WPCS INTERNATIONAL INCORPORATED AND SUBSIDIARIES

NOTES TO UNAUDITED CONDENSED CONSOLIDATED FINANCIAL STATEMENTS


NOTE 4 - DEBT

Lines of Credit

On April 10, 2010, the Company renewed the loan agreement (Loan Agreement) with BOA for three years under terms similar to the prior Loan Agreement, including the same customary covenants. The Loan Agreement provides for a revolving line of credit in an amount not to exceed $15,000,000, together with a letter of credit facility not to exceed $2,000,000. The Company and its subsidiaries also entered into security agreements with BOA, pursuant to which the Company granted a security interest to BOA in all of its domestic assets and 65% of the capital stock of the Australian Operations. The Loan Agreement contains customary covenants, including but not limited to (i) funded debt to tangible net worth and (ii) minimum interest coverage ratio. At October 31, 2011, outstanding borrowings were $3,500,000 under the Loan Agreement.
 
To date, the Company has paid down the outstanding borrowings under the Loan Agreement with BOA to $2,365,158.  However, the Company is currently in default for its failure to repay the outstanding line of credit in full, on or before November 30, 2011.  In addition, the Company did not make a forbearance payment to BOA of $75,000, which was due on November 30, 2011.  As a result of these defaults, BOA is entitled to exercise its rights and remedies pursuant to the Loan Agreement. BOA has not demanded payment on the amounts outstanding.  The Company is currently negotiating and expects to complete the terms of another forbearance amendment with BOA. While the Company and BOA have commenced discussions concerning the Loan Agreement and the events of default, there can be no assurance that the Company and BOA will come to any agreement regarding repayment, future forbearance terms, waiver and/or modification of the Loan Agreement and/or the default of the financial covenants.
 
The Company is seeking alternative debt financing and has conducted discussions with other senior lenders to replace the Loan Agreement. The Company may not be successful in obtaining alternative debt financing or additional financing sources may not be available on acceptable terms.  If the Loan Agreement is called and the Company is unable to obtain alternative debt financing, the Company would need to use its existing cash and cash equivalents, which may not be sufficient to satisfy its current obligations as they become due.

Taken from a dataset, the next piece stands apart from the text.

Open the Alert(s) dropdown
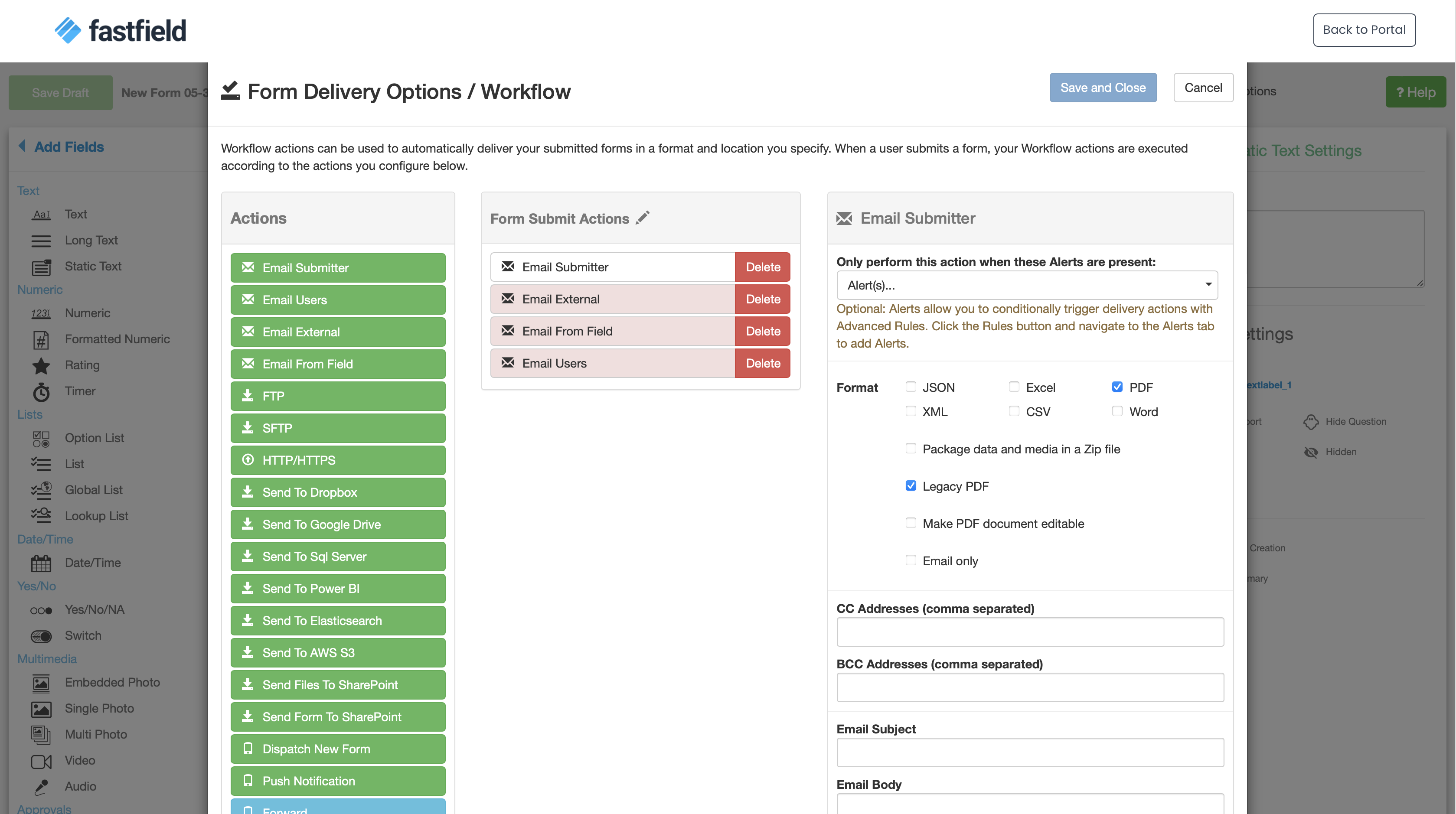Viewport: 1456px width, 814px height. point(1026,285)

During the fiscal year ended April 30, 2011, the Company was in default of the financial covenants under the Loan Agreement due to the operating losses incurred during the previous fiscal year.  In the first quarter of fiscal 2011, the Company obtained a waiver for this non-compliance from BOA.  However, as a result of the non-compliance with the financial covenants at the completion of our second fiscal quarter of 2011, on December 22, 2010 the Company executed the terms of a Forbearance Agreement with BOA.  On March 28, 2011 but effective February 28, 2011, the Company entered into a first amendment of the forbearance agreement.  Under the terms of the Forbearance Amendment, BOA agreed not to exercise its rights or remedies against the Company as a result of these events of default until the earlier of (a) September 30, 2011 or (b) an event of termination under the Forbearance Agreement.

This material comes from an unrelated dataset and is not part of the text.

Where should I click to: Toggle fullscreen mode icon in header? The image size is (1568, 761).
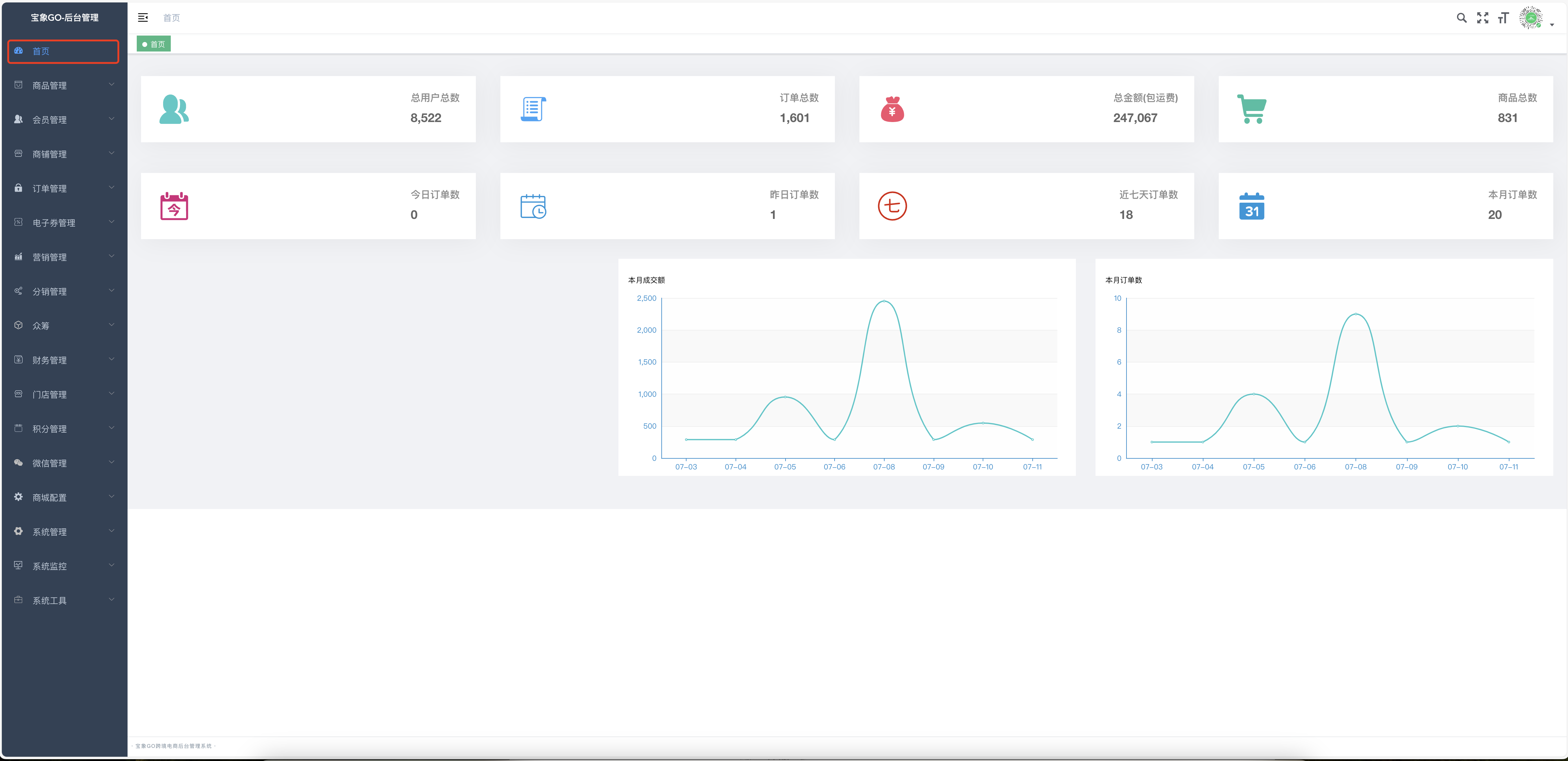tap(1482, 18)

On June 28, 2011, the Company received a letter dated June 27, 2011 (the “Notice”) from counsel to BOA pursuant to which BOA alleged that certain events of default considered to be events of termination under the Forbearance Agreement have occurred under the Loan Agreement (including the Forbearance Agreement), including failures to (i) provide a compliance certificate pursuant to section 8.2(f) of the Loan Agreement, (ii) maintain EBITDA on a quarterly basis of not less than $425,000 for the quarter ending April 30, 2011 pursuant to section 8.3 of the Loan Agreement, (iii) maintain, on a consolidated basis, a Funded Debt to Tangible Net Worth Ratio of not more than 1.00 to 1.00 as of April 30, 2011 pursuant to section 8.4 of the Loan Agreement, (iv) maintain, on a consolidated basis, an Interest Coverage Ratio, on a quarterly (and not a rolling four-quarter) basis, of at least 3.00 to 1.00 for the quarter ending April 30, 2011 pursuant to section 8.5 of the Loan Agreement, (v) maintain, on a consolidated basis, a Funded Debt to EBITDA Ratio on a quarterly basis of not more than 21.00 to 1.00 for the quarter ending April 30, 2011 pursuant to section 8.25 of the Loan Agreement, and (vi) maintain, on a consolidated basis, a Basic Fixed Charge Ratio of not less than 1.20 to 1.00 as of the April 30, 2011 quarter end pursuant to section 2(d)(iii) of the  Forbearance Amendment.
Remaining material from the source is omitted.